Czyli w końcu włoskie sformułowanie jest dokładniejsze i bliższe?

- Tak, prawdopodobnie.

Czy znasz innych architektów, którzy otrzymali „Cape Circe”?

- Nie pamiętam architektów, ale byłem pod wrażeniem, że Wim Wenders [słynny reżyser filmowy z Niemiec - ok. wyd.]. Niezwykle pozytywnym rezultatem była znajomość z naszym byłym ministrem kultury Aleksandrem Avdeevem, który jest obecnie pełnomocnym ambasadorem Rosji w Watykanie. Zawsze był dla mnie bardzo sympatyczny, a osobiście okazał się naprawdę bardzo miłą, inteligentną osobą.

Wróćmy do twojej wystawy. Czym zasadniczo różni się od poprzednich?

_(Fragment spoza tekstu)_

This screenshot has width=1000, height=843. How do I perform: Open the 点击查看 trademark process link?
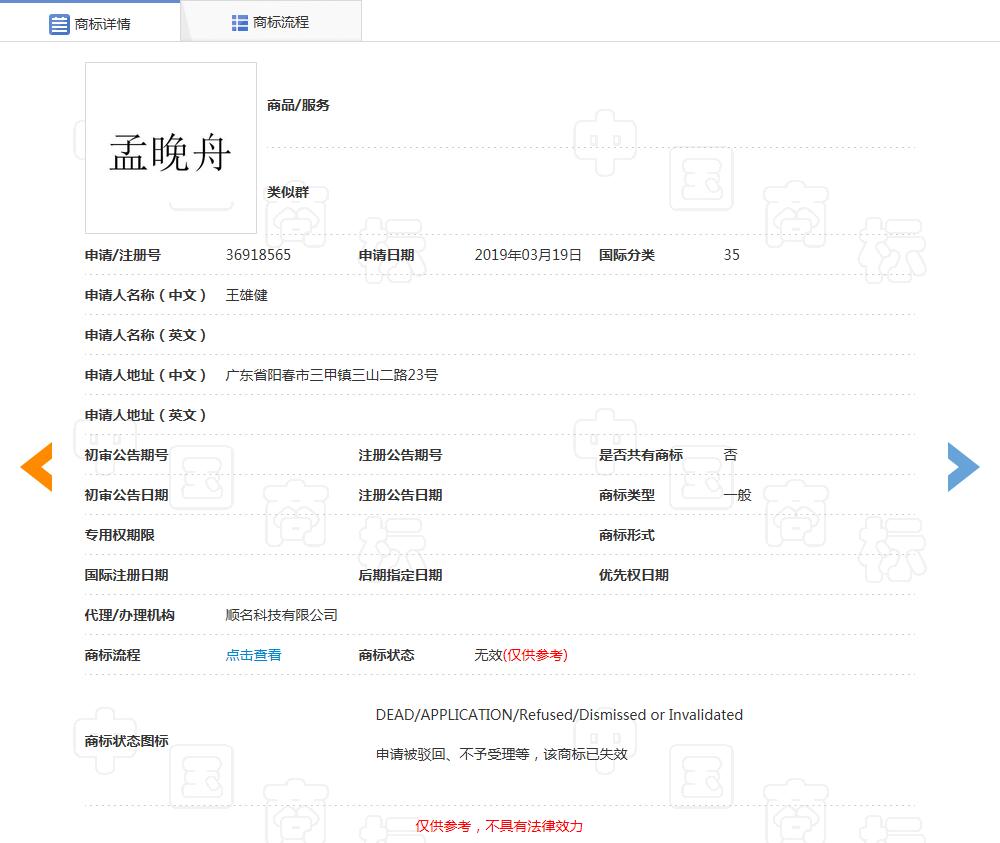click(253, 655)

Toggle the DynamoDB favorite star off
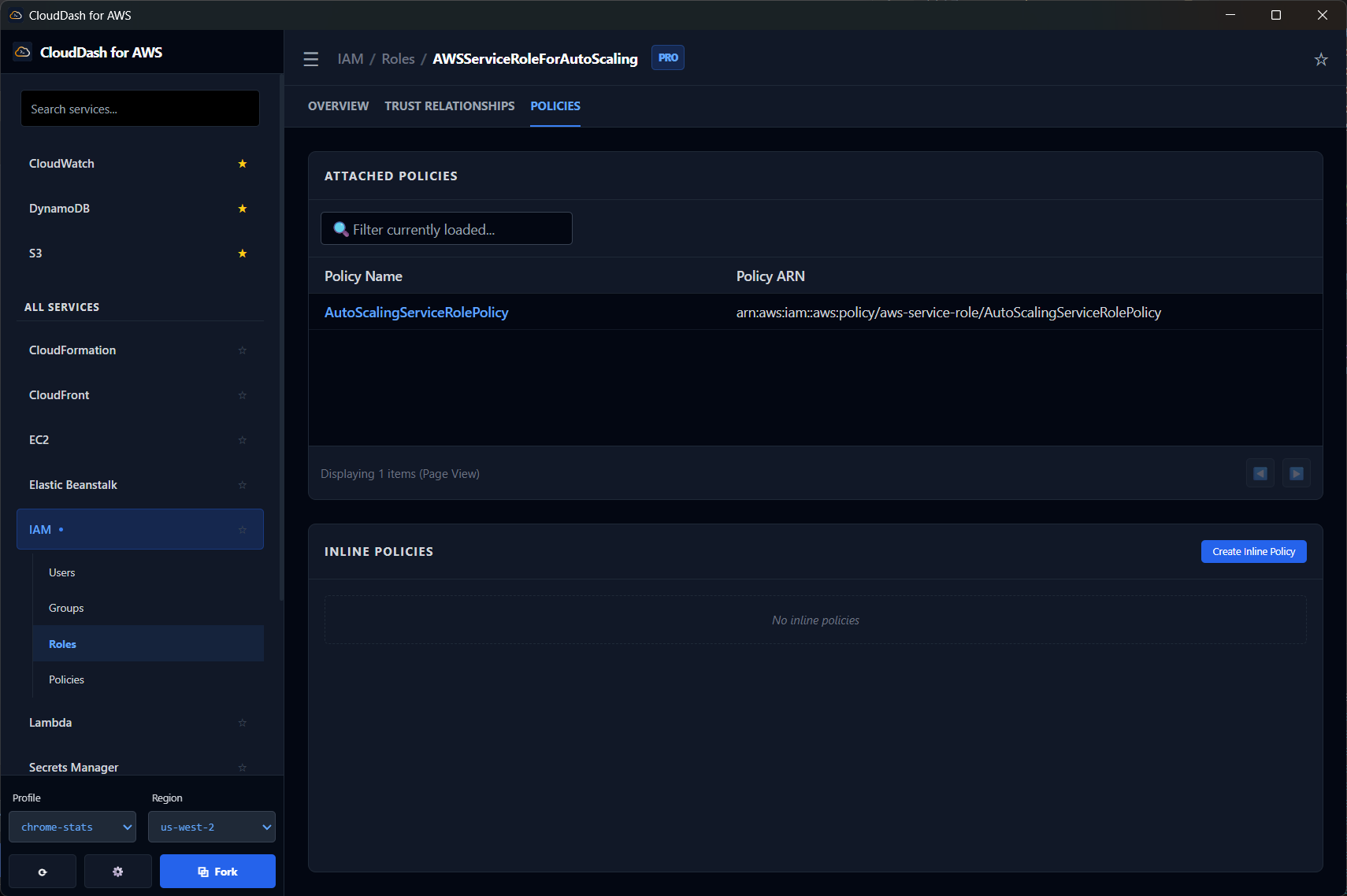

„Nie było ich zbyt wielu. Brałem udział w wystawie w Galerii Trietiakowskiej „Tylko Włochy” w 2013 roku oraz w wystawie o tej samej nazwie w Rzymie w Narodowym Muzeum Grafiki w 2016 roku. A z wystaw osobistych, jak się wydaje, była tylko jedna, ale bardzo mocna - w Muzeum Architektury, nawet za zmarłego Davida Sargsyana w 2008 roku. 60 rysunków, około 200 zdjęć - zajęliśmy całą Anfiladę. W tym czasie odbyłem już kilka podróży do Afryki Północnej i Bliskiego Wschodu - w miejsca, do których ze względu na sytuację polityczną będą teraz przez wiele lat niedostępne. W Puszkinie pokażę np. Rysunek greckiej świątyni na terytorium Libii - obecnie prawie nie można go zobaczyć na żywo. Nawiasem mówiąc, moja kolejna duża wystawa znów będzie w Rzymie, pod koniec 2017 roku.

powiększanie
powiększanie
Театр Марцелла. Максим Атаянц
Театр Марцелла. Максим Атаянц
powiększanie
powiększanie

Dlaczego wystawa w Puszkinie - „Czas rzymski”? Tęsknota za przeszłością czy aluzja, że „czas rzymski” jeszcze nie minął i trwa do dziś?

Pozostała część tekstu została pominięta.